━━ DATA LISTING ━━

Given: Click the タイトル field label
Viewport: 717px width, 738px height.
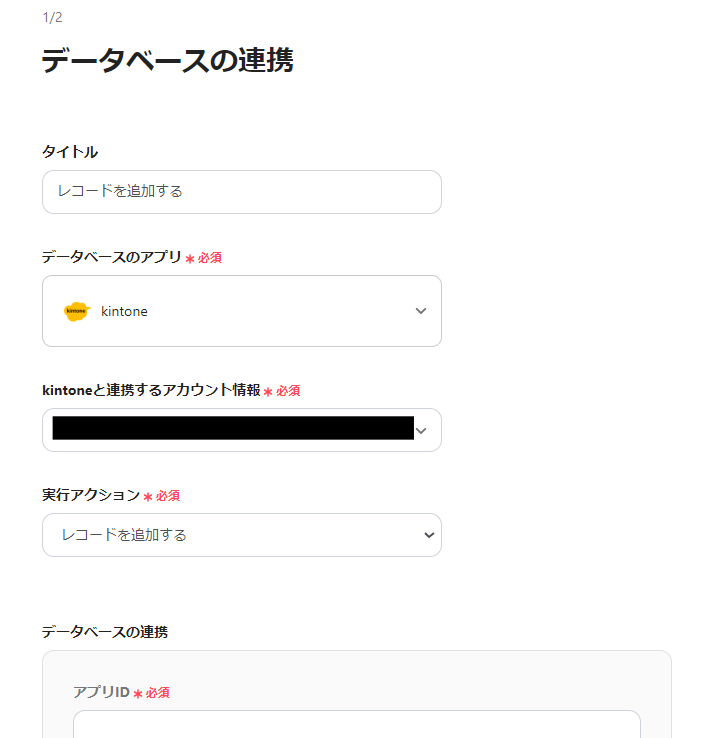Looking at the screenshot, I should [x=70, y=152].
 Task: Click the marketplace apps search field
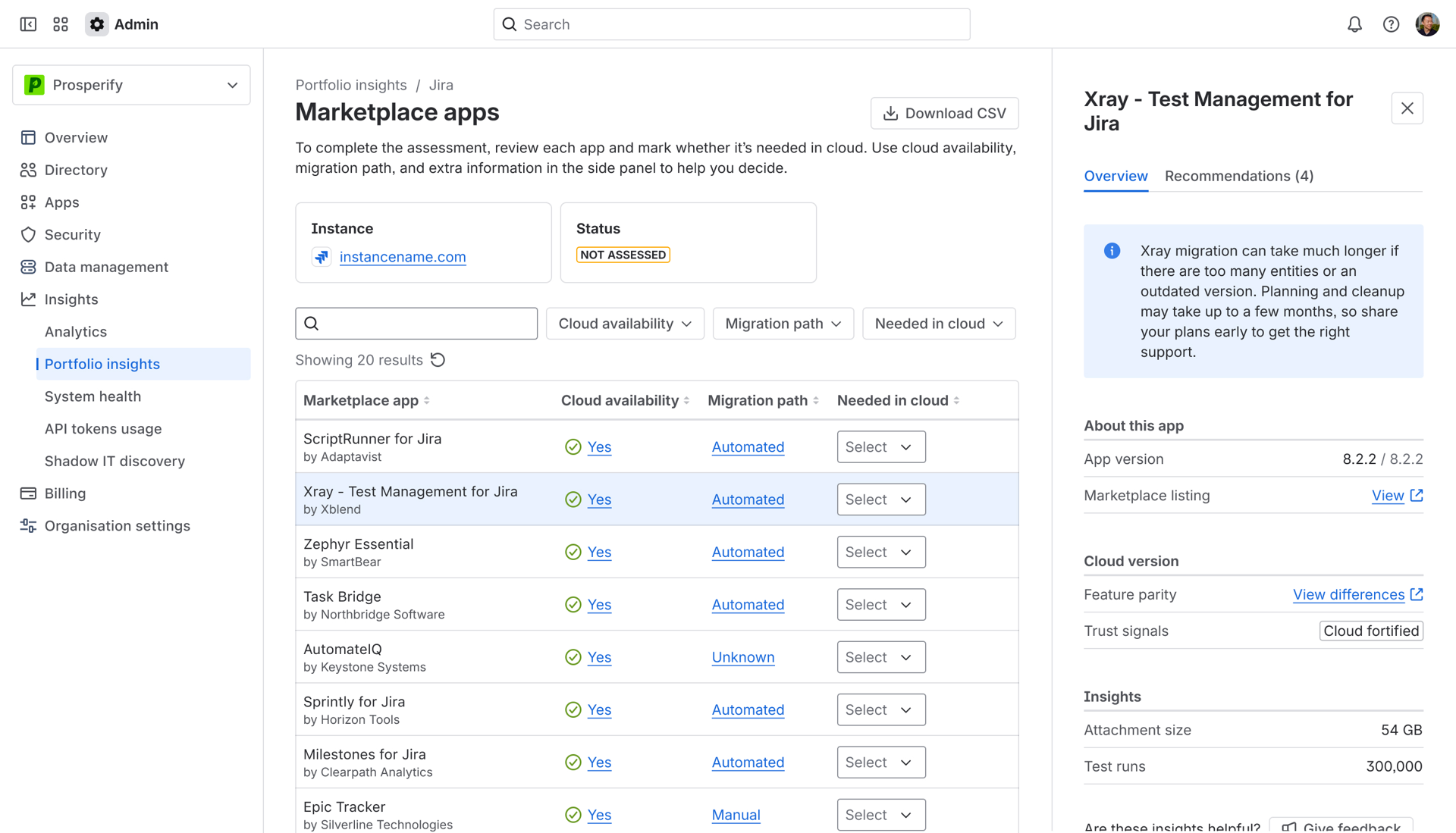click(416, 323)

━━━

PROBLEM REQUIREMENTS: Could you echo all of the records above word for word, omitting the pictures?

THE COMPLETED TASK:
Given: Click the タイトル field label
Viewport: 717px width, 738px height.
Looking at the screenshot, I should [x=70, y=152].
 Task: Click the marketplace apps search field
click(416, 323)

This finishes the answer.